Racconti dell’ora tarda

Novembre 19, 2006

Quel dipinto moderno

Archiviato in: Quelli della notte — blackix @ 11:00 pm

Cammino lento, un passo al secondo, per stare un pò tranquillo al pomeriggio. Solito percorso, niente di nuovo a parte la luce. Sempre diversa la luce. Mi accomodo in uno slargo, nascosto, intimo, ogni tanto qualche lavoratore che passa di lì a fumare. io seduto, calmo. Un libro in mano e l’aria mesta del postmeridiano che accascia gli occhi. Poi mi incanto. Spio la facciata di un palazzotto arrugginito di fronte a me e c’è una ragazza che fuma. Non mi guarda, non guarda giù, non guarda nulla, solo fuma e lancia gli occhi oltre, oltre tutto.
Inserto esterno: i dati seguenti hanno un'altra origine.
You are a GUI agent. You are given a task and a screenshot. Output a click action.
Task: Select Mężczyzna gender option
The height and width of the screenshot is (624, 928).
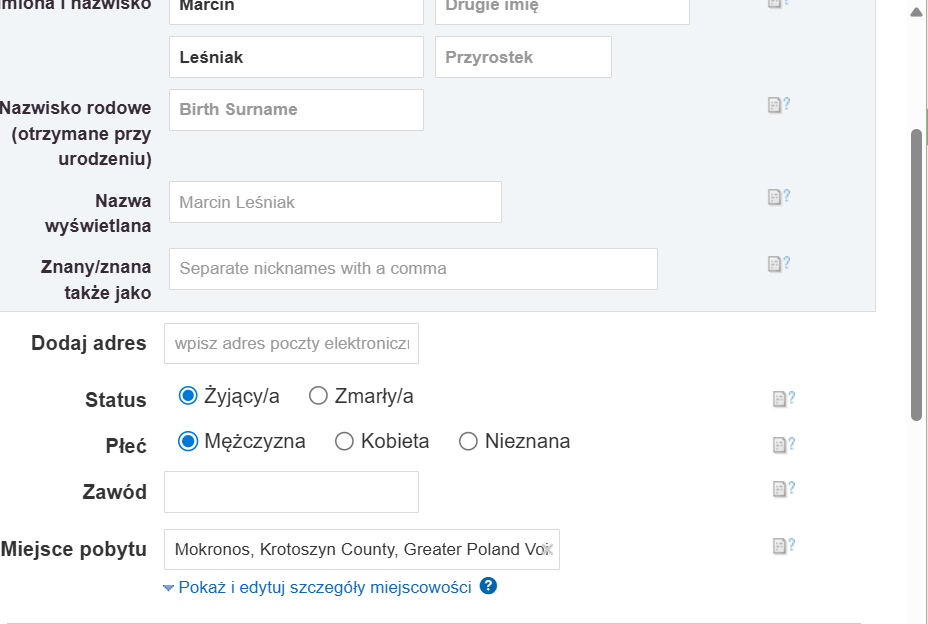[188, 441]
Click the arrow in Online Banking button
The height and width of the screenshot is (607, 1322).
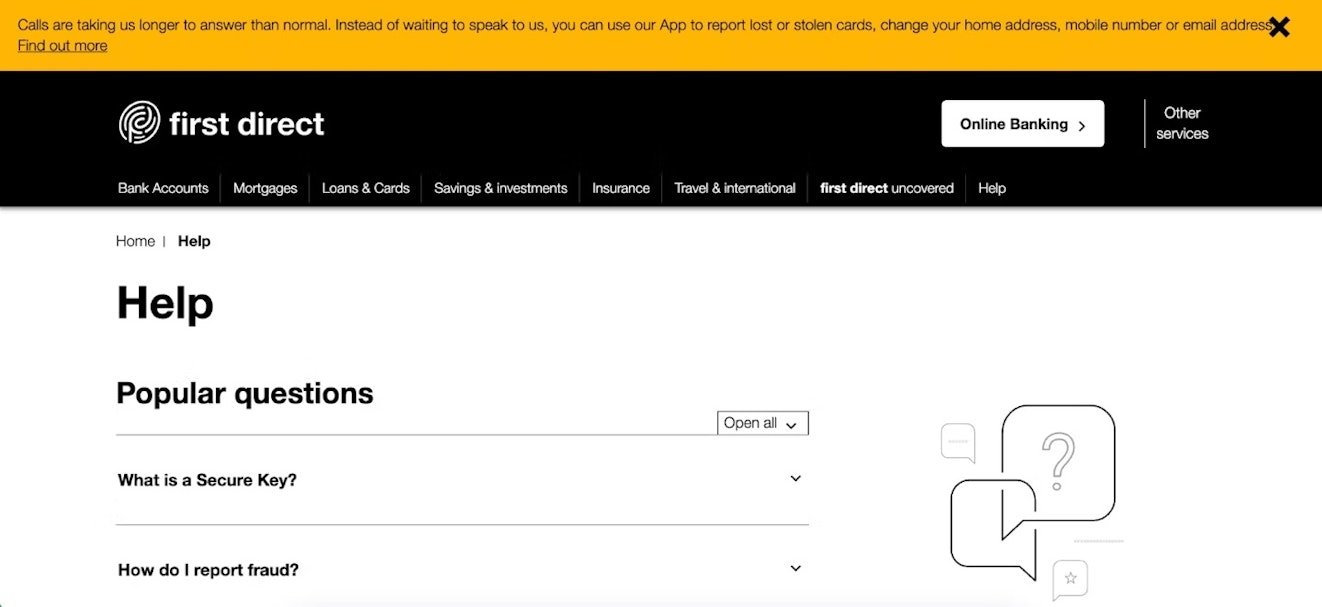(1081, 125)
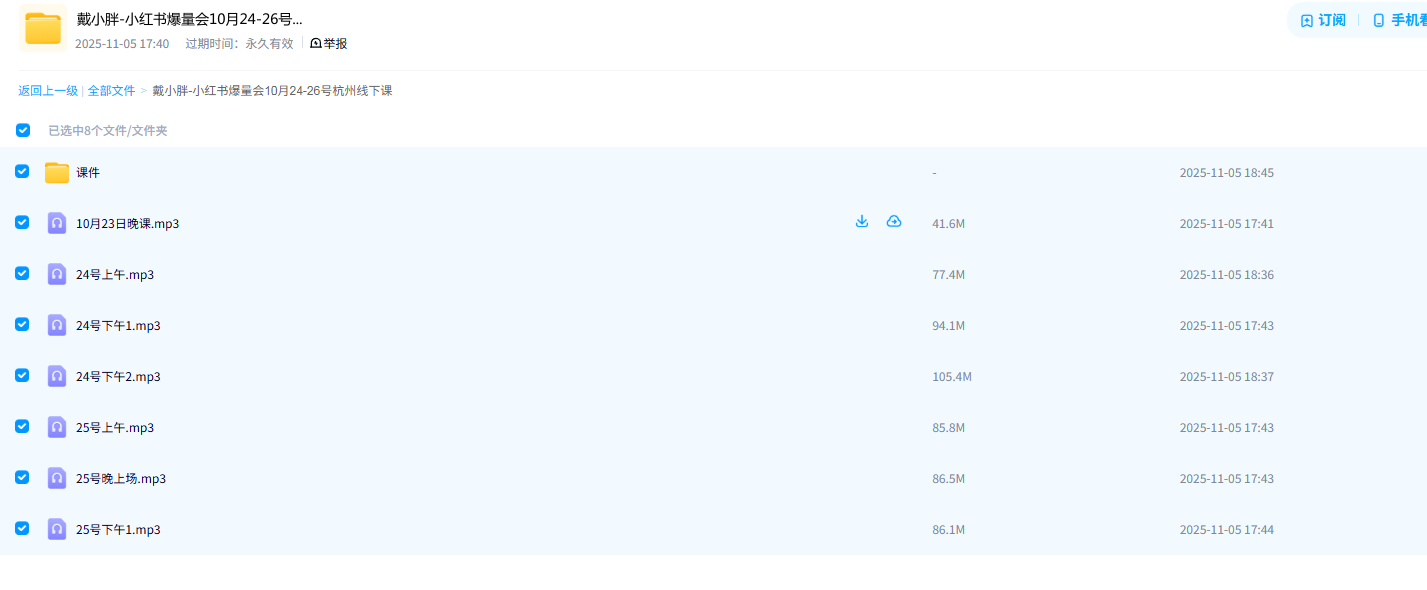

Io guardo invece. Guardo lei, dipinta sulla parete, i capelli neri si muovono, il fumo pure ma il resto è immobile proiettato lontano. Non resisto, mi alzo, per farmi notare. Peccato non essere bello, penso. Sono basito, il dipinto della donna del balcone viene sconvolto. La donna guarda giù e io me ne accorgo. Alzo lo sguardo, sono impacciato, alzo le sopracciglia, tento di sorridere ma non sono buono a farlo. Brutto, sono brutto. Lei incrocia nell’istante lo sguardo, passa oltre. Io abbasso la testa. Proseguo due metri, coraggio, impertinenza e ci riprovo. Eccomi qua. Il dipinto riprende consistenza, la donna sul balcone non guarda più oltre, guarda me accigliata, le labbra parlano in silenzio ma vivaci, la mano dice il resto: “cazzo ti guardi?”. Maledetto meriggio, dai un pò di pace ai brutti che devono sempre cavarsela a pugni. Rispondo a due mani con tutte le dita di ogni mano unite alla punta: “ma chi cazzo ti caga?”. Pure contro i quadri c’è da incazzarsi. Giro l’angolo, cammino, rifletto.
Torno a casa, qualche minuto di pace, mi guardo allo specchio. Troppo brutto per essere vero. Dovrei fare il pugile, penso. Mi dò un pugno sulla guancia. Incasso proprio bene. Mi siedo  e aspetto la sera, di sera lo sò di essere bellissimo. Aspetterò la sera e al diavolo la pittura.